Maïa Simon revendique au passage un athéisme qui n’est pas dénué d’agressivité. Elle ironise sur ces catholiques qui, bien que croyant au paradis, ont, d’après elle, si peur de la mort. Elle n’en a pas peur et l’affirme bravement. Elle a vu à Benarès, en Inde, des enfants jouer au foot non loin des brasiers où se consumaient des cadavres. Elle a fait du yoga et écouté son corps.
On aimerait entendre le témoignage de ceux que la dépendance n’a en rien privé d’une vie intérieure, mystérieuse et précieuse, dont il n’est ici aucunement question. L’actrice a visiblement été solidement encadrée par l’association française qui a facilité son suicide. Le président de l’ADMD, Jean-Luc Romero, a d’ailleurs tenu à « saluer la mémoire de celle qui a choisi pour abréger ses souffrances et vivre sa fin de vie selon sa propre acceptation de la dignité de s’exiler dans un pays de liberté ».
-*-*-
■ **Consigne**:
Recopiez fidèlement, dans le texte sur Maïa Simon, tout le passage allant de « Maïa Simon revendique » jusqu'à « écouté son corps. ».
-*-*-
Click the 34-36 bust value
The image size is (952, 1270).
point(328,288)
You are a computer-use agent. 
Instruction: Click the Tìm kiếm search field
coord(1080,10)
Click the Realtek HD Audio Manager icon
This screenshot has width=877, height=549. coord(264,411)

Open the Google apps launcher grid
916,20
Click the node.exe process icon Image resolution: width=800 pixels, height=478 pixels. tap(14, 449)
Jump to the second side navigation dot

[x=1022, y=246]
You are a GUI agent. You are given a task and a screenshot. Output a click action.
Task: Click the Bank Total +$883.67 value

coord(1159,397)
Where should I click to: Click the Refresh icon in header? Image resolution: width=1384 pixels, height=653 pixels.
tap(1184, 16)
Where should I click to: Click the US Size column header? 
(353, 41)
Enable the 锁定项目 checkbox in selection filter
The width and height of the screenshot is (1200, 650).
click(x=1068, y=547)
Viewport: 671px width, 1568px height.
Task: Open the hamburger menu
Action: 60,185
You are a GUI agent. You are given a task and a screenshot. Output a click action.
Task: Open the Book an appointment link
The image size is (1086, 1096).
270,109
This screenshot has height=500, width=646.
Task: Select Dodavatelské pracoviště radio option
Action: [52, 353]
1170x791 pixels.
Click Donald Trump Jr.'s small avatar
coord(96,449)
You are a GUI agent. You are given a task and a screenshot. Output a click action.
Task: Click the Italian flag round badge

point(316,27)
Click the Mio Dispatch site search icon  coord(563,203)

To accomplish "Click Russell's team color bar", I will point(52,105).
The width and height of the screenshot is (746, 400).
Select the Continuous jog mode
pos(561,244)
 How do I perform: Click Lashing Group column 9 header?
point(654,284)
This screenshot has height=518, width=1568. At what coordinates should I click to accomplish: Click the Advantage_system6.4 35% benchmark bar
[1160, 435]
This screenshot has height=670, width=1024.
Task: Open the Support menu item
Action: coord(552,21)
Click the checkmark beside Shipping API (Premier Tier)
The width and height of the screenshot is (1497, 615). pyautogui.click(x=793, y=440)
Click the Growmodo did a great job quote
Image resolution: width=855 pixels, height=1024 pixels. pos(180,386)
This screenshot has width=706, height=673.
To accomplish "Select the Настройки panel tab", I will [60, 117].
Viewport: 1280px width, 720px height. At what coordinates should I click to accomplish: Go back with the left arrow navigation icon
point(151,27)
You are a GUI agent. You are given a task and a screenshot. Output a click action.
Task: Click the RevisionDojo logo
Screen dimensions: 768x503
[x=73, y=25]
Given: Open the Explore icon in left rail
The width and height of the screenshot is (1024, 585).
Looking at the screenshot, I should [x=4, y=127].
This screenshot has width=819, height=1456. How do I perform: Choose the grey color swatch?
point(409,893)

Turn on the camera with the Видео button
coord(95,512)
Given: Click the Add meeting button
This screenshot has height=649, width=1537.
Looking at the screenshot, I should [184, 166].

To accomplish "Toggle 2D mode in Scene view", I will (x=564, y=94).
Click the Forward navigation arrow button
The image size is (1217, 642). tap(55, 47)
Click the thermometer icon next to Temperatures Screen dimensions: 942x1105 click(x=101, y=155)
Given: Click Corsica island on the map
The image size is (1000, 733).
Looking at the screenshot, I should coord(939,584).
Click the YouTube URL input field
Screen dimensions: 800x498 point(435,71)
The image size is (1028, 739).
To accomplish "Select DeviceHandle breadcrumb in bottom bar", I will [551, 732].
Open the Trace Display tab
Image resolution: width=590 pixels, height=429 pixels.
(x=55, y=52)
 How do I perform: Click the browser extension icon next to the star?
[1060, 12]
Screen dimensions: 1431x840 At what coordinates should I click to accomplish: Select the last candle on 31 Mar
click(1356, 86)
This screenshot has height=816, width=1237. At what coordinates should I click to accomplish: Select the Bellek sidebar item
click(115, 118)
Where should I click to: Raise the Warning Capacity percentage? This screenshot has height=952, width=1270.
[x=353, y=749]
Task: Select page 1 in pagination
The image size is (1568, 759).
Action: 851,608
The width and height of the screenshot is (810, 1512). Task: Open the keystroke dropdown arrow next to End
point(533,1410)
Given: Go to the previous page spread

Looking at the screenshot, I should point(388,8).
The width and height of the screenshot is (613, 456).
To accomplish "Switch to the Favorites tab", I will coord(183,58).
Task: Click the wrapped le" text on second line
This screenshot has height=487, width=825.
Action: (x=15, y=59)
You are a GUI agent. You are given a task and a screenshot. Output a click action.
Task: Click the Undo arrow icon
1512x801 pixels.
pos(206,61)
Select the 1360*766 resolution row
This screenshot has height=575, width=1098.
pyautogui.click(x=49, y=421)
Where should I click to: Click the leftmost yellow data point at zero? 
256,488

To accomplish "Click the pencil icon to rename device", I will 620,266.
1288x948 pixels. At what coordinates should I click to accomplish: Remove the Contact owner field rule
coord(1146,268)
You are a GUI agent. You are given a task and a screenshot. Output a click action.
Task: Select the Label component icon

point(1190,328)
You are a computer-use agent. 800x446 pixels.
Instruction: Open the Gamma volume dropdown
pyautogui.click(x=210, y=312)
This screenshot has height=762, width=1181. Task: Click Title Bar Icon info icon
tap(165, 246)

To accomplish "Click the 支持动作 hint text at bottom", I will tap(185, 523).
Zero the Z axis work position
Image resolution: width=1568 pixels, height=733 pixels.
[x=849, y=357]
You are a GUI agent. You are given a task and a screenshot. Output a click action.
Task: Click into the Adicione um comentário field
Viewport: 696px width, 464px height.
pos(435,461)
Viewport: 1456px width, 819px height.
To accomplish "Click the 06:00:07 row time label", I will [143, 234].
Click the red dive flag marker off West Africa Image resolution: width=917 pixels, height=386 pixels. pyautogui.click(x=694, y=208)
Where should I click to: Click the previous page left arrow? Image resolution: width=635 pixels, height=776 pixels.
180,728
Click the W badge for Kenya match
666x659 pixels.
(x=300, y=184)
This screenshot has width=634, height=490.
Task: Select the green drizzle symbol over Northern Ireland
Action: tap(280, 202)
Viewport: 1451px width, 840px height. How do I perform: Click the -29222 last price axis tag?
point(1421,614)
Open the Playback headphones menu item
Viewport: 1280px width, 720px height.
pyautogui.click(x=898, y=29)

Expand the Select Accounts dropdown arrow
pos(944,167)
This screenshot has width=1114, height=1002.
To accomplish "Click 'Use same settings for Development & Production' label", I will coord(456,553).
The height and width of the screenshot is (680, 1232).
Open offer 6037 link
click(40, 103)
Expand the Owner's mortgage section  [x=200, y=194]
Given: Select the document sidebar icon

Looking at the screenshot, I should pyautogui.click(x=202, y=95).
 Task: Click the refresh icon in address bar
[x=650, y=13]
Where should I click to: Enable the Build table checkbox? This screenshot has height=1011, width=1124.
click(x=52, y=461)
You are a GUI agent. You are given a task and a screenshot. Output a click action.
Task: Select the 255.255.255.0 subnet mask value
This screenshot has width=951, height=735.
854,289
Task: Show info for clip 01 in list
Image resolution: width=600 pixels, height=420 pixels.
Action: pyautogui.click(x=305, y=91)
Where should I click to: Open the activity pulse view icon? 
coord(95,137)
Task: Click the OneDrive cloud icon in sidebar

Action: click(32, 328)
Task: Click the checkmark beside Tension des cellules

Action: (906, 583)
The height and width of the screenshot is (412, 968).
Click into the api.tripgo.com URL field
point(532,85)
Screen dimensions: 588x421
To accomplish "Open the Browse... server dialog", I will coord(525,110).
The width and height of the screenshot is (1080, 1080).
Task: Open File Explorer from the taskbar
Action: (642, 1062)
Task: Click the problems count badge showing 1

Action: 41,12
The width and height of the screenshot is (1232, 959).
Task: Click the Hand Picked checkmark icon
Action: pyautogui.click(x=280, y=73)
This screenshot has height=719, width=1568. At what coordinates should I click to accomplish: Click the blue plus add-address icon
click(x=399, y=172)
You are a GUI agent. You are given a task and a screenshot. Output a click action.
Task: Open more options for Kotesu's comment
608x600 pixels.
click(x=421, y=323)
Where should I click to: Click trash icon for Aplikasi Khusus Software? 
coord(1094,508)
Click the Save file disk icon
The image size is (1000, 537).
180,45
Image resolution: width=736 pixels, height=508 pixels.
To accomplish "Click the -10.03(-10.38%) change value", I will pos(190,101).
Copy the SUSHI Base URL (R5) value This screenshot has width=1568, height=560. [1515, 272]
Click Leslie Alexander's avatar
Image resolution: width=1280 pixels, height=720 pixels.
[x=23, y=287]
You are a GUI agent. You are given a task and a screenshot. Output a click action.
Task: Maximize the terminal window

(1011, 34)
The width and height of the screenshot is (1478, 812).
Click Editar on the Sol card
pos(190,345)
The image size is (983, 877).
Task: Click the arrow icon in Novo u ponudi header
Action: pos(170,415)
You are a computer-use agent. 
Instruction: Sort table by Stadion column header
-*-*-
■ **Réponse**:
Maïa Simon revendique au passage un athéisme qui n’est pas dénué d’agressivité. Elle ironise sur ces catholiques qui, bien que croyant au paradis, ont, d’après elle, si peur de la mort. Elle n’en a pas peur et l’affirme bravement. Elle a vu à Benarès, en Inde, des enfants jouer au foot non loin des brasiers où se consumaient des cadavres. Elle a fait du yoga et écouté son corps.